Les Japonais avaient commencé à découvrir la gastronomie française en suivant des recettes à la Escoffier. Dans les années 70, Paul Bocuse rue dans les casseroles avec la « nouvelle cuisine », mais il s’inscrit dans une ligne et un savoir-faire qui se marient merveilleusement avec le respect japonais de la tradition. Les Japonais sont encore en phase d’apprentissage. Ils veulent de la fidélité, non de l’aventure. « Paul Bocuse gardait sa cuisine. Il ne l’altérait pas. L’emballage et la présentation dans l’assiette qu’il admirait au Japon l’ont un peu influencé, mais ils ne l’ont pas détourné. Pour lui, il fallait toujours que le client puisse reconnaître ce qui était dans l’assiette », observe Pierre Béal.

Shizuo Tsuji et Paul Bocuse deviennent des frères. Le second présente au premier Le Château de l’éclair à Lièges, au milieu des vignes du Beaujolais. Le Japonais y ouvrira en 1979 son école de cuisine, qui formera, et forme encore (à raison de 200 élèves par an), des milliers de jeunes apprentis à la cuisine française.

Un festin seul

Cet extraordinaire appétit a produit d’excellents chefs japonais de cuisine française ; or l’inverse n’a jamais été vrai. Aucun chef français de cuisine japonaise n’a jamais émergé.  « Ça a été la grande frustration de Shizuo Tsuji », raconte un de ses collaborateurs.
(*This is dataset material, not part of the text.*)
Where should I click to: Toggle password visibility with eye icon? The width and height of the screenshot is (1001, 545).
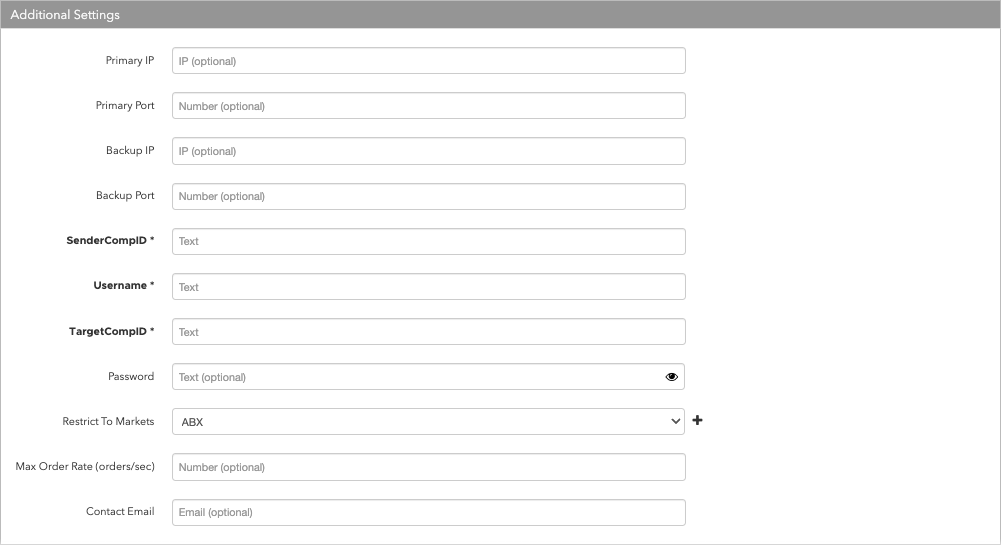pyautogui.click(x=672, y=377)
Mais la carrière météorique de Paul Bocuse dans le ciel japonais a eu une conséquence inattendue, et heureuse au Japon : l’image du métier de chef, jadis peu considérée socialement dans l’Archipel, a évolué grâce à sa réussite. « Paul Bocuse vient d’un pays où un formidable chirurgien est moins connu que son chef préféré », observe, amusé, un familier des gastronomies des deux rives. Plus tard, la publication du guide Michelin et la mise sous les feux médiatiques des chefs « étoilés » japonais achèvera cette transhumance des chefs, de la confidentialité des fournaux au devant de la scène. « Paul Bocuse était toujours très gentil et calme. Il restera pour toujours dans la gastronomie », assure Harumi Osawa, autre figure japonaise de la gastronomie japonaise. Les dieux sont les premiers à se rendre compte que l’éternité a une fin. RA

  • Guichard
    12 février 2018 at 18 h 13 min

    Oh ! Vienne – pays de Fernand Point – n’est pas en Auvergne, mais en Isère (20 km au sud de Lyon) au bord du Rhône.